** BEGIN Available data **

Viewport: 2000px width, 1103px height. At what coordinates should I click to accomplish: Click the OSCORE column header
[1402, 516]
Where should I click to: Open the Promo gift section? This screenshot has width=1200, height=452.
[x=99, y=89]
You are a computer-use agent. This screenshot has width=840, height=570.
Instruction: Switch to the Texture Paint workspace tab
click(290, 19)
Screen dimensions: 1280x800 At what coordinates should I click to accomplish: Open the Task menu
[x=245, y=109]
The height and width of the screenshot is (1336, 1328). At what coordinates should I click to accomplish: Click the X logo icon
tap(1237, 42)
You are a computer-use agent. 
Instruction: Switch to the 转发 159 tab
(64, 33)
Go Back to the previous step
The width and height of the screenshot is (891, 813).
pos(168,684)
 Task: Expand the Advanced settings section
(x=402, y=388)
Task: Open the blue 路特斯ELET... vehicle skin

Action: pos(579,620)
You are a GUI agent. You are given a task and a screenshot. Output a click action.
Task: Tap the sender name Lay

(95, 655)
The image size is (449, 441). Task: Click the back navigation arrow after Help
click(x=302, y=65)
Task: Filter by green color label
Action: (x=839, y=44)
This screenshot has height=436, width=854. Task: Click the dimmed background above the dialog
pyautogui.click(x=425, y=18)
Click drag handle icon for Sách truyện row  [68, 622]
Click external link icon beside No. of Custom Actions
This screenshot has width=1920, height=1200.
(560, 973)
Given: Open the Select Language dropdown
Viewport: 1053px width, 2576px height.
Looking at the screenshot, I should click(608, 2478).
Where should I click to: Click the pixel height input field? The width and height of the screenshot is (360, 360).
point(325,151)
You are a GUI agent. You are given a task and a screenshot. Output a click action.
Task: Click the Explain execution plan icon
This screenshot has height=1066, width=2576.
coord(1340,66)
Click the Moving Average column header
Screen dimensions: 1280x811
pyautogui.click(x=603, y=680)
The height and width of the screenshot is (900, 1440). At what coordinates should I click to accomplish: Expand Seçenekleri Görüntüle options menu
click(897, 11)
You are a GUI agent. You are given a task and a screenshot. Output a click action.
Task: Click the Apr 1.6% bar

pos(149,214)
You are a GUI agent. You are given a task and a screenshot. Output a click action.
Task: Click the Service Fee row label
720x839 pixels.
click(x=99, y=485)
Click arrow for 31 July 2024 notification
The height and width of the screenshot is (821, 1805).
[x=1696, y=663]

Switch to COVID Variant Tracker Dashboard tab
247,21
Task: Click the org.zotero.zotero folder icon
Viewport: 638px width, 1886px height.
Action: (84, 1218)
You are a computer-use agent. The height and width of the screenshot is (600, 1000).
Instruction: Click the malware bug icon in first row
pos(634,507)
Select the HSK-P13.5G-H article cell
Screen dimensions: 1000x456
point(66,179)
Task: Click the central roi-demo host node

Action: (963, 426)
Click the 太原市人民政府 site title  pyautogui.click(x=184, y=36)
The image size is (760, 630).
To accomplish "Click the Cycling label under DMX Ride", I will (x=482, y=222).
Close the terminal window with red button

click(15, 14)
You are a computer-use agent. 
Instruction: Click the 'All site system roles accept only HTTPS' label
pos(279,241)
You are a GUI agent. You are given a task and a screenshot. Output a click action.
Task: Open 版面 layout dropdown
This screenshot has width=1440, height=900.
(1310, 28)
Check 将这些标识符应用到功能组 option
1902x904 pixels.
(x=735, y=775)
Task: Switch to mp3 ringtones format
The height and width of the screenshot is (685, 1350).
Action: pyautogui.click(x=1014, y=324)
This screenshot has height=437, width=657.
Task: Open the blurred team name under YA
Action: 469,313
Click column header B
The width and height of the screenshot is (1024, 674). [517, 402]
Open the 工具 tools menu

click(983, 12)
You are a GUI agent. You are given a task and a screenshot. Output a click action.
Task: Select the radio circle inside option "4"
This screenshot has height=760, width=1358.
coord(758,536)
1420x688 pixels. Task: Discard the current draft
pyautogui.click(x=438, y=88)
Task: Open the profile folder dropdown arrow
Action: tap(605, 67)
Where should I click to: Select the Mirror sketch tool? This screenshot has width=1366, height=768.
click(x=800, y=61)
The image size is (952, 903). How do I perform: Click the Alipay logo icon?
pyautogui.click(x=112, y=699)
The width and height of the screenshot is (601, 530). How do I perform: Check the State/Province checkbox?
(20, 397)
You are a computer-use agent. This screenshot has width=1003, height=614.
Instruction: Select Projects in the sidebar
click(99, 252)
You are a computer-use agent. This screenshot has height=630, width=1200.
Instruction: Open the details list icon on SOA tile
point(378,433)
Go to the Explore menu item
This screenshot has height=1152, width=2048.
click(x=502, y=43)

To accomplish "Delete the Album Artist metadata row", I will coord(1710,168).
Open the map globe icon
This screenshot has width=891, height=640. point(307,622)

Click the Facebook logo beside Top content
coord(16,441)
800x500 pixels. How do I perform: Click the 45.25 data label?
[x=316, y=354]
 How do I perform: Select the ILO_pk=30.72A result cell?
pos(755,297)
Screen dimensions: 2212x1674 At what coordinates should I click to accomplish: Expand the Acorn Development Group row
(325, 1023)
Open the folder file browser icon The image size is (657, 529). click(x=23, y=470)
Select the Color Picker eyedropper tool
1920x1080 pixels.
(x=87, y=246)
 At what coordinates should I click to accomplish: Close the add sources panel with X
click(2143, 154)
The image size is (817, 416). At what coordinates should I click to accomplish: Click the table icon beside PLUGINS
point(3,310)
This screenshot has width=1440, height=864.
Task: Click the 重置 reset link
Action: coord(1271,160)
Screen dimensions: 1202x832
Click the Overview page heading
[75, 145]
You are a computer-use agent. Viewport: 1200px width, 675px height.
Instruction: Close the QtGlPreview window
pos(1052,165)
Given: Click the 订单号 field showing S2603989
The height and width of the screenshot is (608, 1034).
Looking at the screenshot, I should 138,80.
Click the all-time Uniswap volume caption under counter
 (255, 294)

** END Available data **

Swap "Alipay" for "PayPal" in everything from the line containing "The image size is (760, 630)." down to the line containing "pyautogui.click(x=112, y=699)". Give those lines again, leaving all else unchanged.

The image size is (760, 630).
To accomplish "Click the Cycling label under DMX Ride", I will (x=482, y=222).
Close the terminal window with red button

click(15, 14)
You are a computer-use agent. 
Instruction: Click the 'All site system roles accept only HTTPS' label
pos(279,241)
You are a GUI agent. You are given a task and a screenshot. Output a click action.
Task: Open 版面 layout dropdown
This screenshot has width=1440, height=900.
(1310, 28)
Check 将这些标识符应用到功能组 option
1902x904 pixels.
(x=735, y=775)
Task: Switch to mp3 ringtones format
The height and width of the screenshot is (685, 1350).
Action: pyautogui.click(x=1014, y=324)
This screenshot has height=437, width=657.
Task: Open the blurred team name under YA
Action: 469,313
Click column header B
The width and height of the screenshot is (1024, 674). [517, 402]
Open the 工具 tools menu

click(983, 12)
You are a GUI agent. You are given a task and a screenshot. Output a click action.
Task: Select the radio circle inside option "4"
This screenshot has height=760, width=1358.
coord(758,536)
1420x688 pixels. Task: Discard the current draft
pyautogui.click(x=438, y=88)
Task: Open the profile folder dropdown arrow
Action: tap(605, 67)
Where should I click to: Select the Mirror sketch tool? This screenshot has width=1366, height=768.
click(x=800, y=61)
The image size is (952, 903). How do I perform: Click the PayPal logo icon?
pyautogui.click(x=112, y=699)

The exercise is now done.